Quark ONNX Quantization Example#

This folder contains an example of quantizing a llama2-7B model using the ONNX quantizer of Quark. It also shows how to use the QuaRot algorithm.

Introduction#

This example mainly shows how to use QuaRot [https://arxiv.org/abs/2404.00456] algorithm during quantization. QuaRot is proposed to harmonize the outliers within the activations before MatMul/Gemm. The main idea for QuaRot is to insert Hadamard transformation pairs into activations, hence projecting activations to Hadamard domain. This projection can make discrete energy become concentrated, or make concentrated energy become discrete. Due to the discrete distribution of activation, the distribution after the Hadamard transform becomes more concentrated, thereby mitigating the outlier situation and relieving activation quantization error.

QuaRot set up 4 types of rotation pairs (R1/R2/R3/R4), which are further discussed in SpinQuant [https://arxiv.org/abs/2405.16406]. Currently, we only support R1 rotation.

Guidelines#

The example has the following parts:

Pip requirements#

Install the necessary python packages:

python -m pip install -r requirements.txt

Prepare model#

Download the HF Llama-2-7b-hf checkpoint. The Llama2 models checkpoint can be accessed by submitting a permission request to Meta. For additional details, see the Llama2 page on Huggingface. Upon obtaining permission, download the checkpoint to the Llama-2-7b-hf folder.
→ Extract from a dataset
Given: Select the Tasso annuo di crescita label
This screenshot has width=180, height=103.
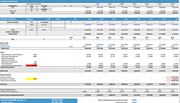Looking at the screenshot, I should click(34, 4).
Export oga model from Llama-2-7b-hf torch model:

mkdir oga_fp32_model && python export2oga.py --model_path ./Llama-2-7b-hf --output_path oga_fp32_model

Quantization without QuaRot#

The quantizer takes the float model and produces a quantized model without QuaRot.

mkdir quantized_models
cp -r oga_fp32_model/*.json quantized_models
cp oga_fp32_model/tokenizer.model quantized_models
python quantize_model.py --input_model_path oga_fp32_model/model.onnx \
                         --output_model_path quantized_models/model.onnx \
                         --num_calib_data 64 \
                         --use_moving_average \
                         --config INT8_TRANSFORMER_DEFAULT

This command will generate a quantized model under the quantized_models folder, which was quantized by Int8 configuration for transformer-based models.

Quantization with QuaRot#

The quantizer takes the float model and produce a quantized model with QuaRot.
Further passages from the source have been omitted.